Once mined, jade has many routes into Chinese markets. The only legal way to buy unprocessed high-quality jade from registered sources is at the official government emporium in Naypyidaw.20 The official Gems Emporium is held once a year in Mani Yadana Jade Hall, during which time jade sales spill over onto a vast parking lot adjacent to the main building. Emporium sales are subject to tax, and only after stones are taxed can they be legally exported.21 Lower-grade jade can be sold legally at jade markets in Mandalay and Yangon.22 The biggest of these is the Mahar Aung Myay Market in Mandalay, which during peak periods hosts an estimated 40,000 buyers and sellers in a sprawling, crowded labyrinth of arcades accessed through heavily guarded gates. Yunnanese and Chinese brokers inspect stones for their quality with small flashlights and communicating with buyers in China via WeChat and live video streams.23 The arcades overflow into endless market floors where jade and other stones are laid out for sale, and which lead into back-of-house cutting and polishing operations.

Painting of the annual jade emporium in Naypyidaw, artist unknown. Photograph by Lindsay Bremner. 

To avoid the costs incurred via legal routes, companies smuggle an estimated fifty to eighty percent of their jade directly to China, bypassing official controls on both sides of the border.24 There are two main routes for this: via Myitkyina, the capital of Kachin State, and along dirt paths, rivers, and roads to a number of small towns along the Chinese border; or from Mandalay via Muse, the capital of Shan State, to the Chinese border town of Ruili. Ruili is the largest of the Chinese border towns and a key hub for jade and drugs.

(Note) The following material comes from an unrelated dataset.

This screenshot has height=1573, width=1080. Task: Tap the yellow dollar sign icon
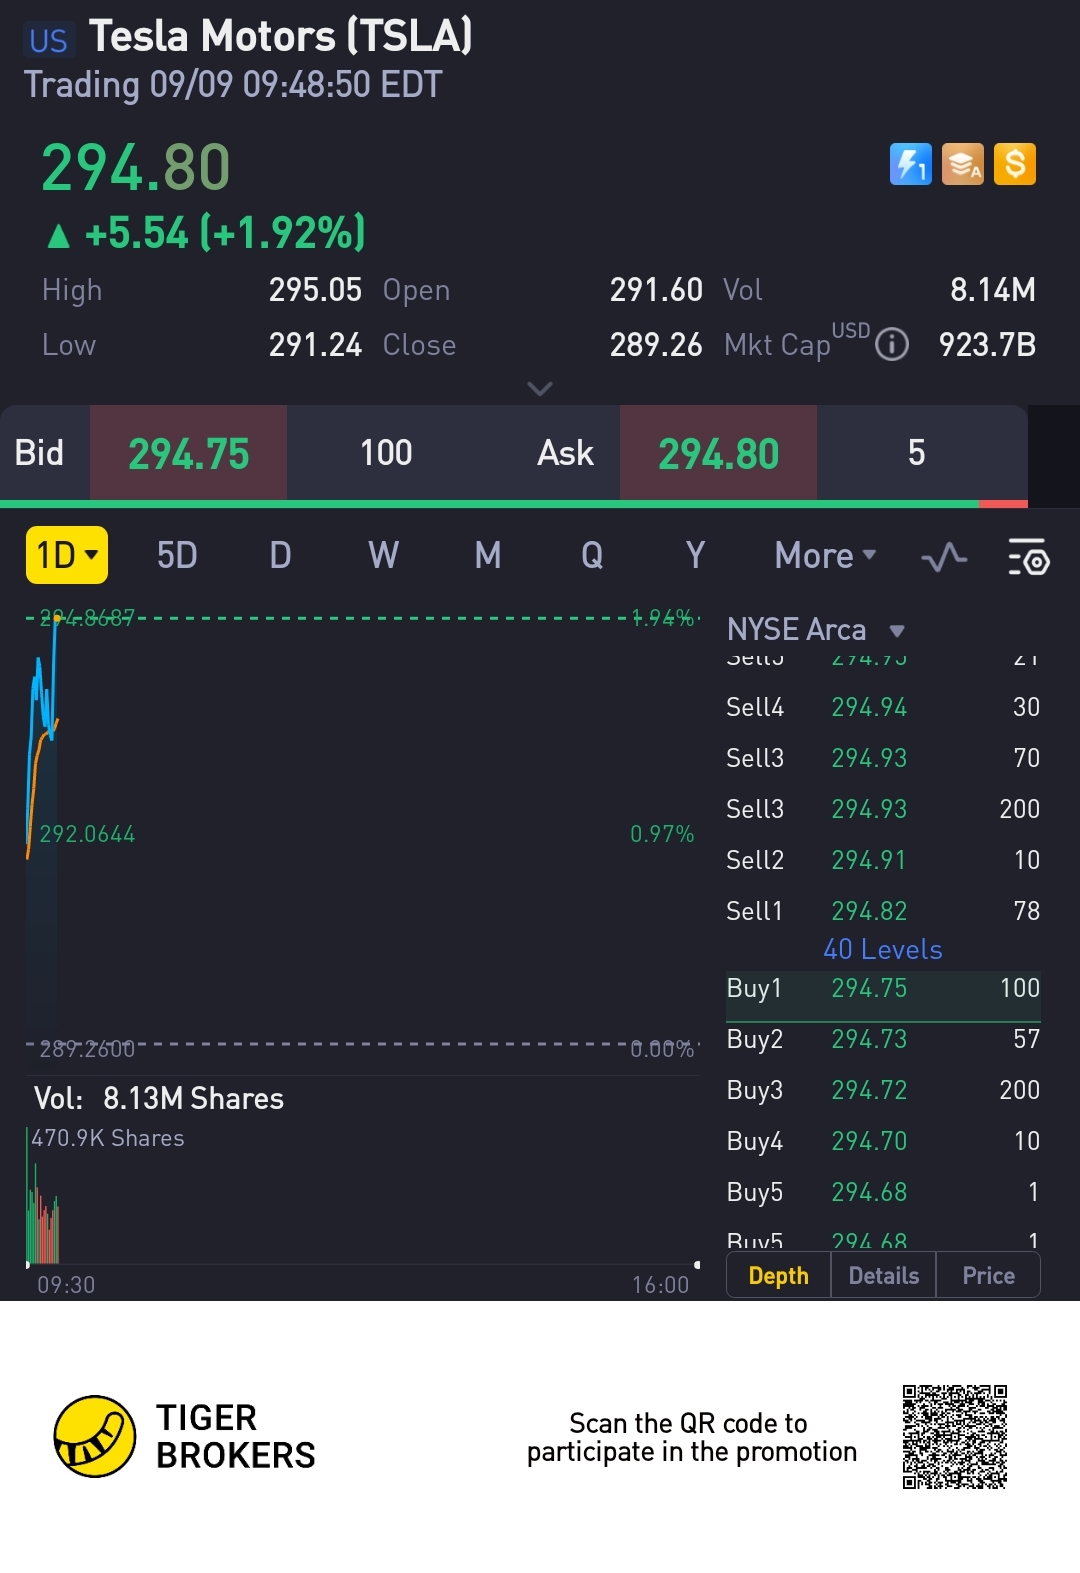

Burmese historian Thant Myint-U visited it in the 1990s, when it was a small and backward place, selling very little except Burmese jade (even then) and other contraband. When he visited it twenty years later, it was a town of wide palm-tree-lined boulevards and glass fronted shops selling Armani and Rolex.25 The expansion of the jade sector had not only transformed the city into a hub for the processing and exchange of jade, but also a convenient place to launder money. With major private sector investment in construction and infrastructure, property development was booming (property prices were said to be equal to those in Shanghai or Beijing).26

Jade valuation in the Mahar Aung Myay Market, Mandalay, 2019. Photograph by Lindsay Bremner.

Jade Urbanism

Significant changes to Myanmar’s Property Tax Law in 2007 reduced real estate taxes from a prohibitive fifty percent to twelve or fifteen percent and removed the need to demonstrate origins of income.27 These amendments made it easier for illicit capital to enter the real estate market. Those who had made undocumented fortunes seized the opportunity to convert cash into real estate.28 Changes in the Property Tax Law preceded the shift of the nation’s capital to Naypyidaw, a lucrative move for crony companies such as Asia World, Max Myanmar, and the Htoo Group, who were awarded contracts for its construction. The relocation of the capital to Naypyidaw enabled the sale of the land and vacant buildings in Yangon, which government ministries and departments owned or in which they were formerly housed.29 Beginning in 2010, hundreds of government properties were put up for auction.30 This sell-off, the largest in the country’s history, was taken up by military elites and crony companies, consolidating their economic position in advance of the 2011 elections.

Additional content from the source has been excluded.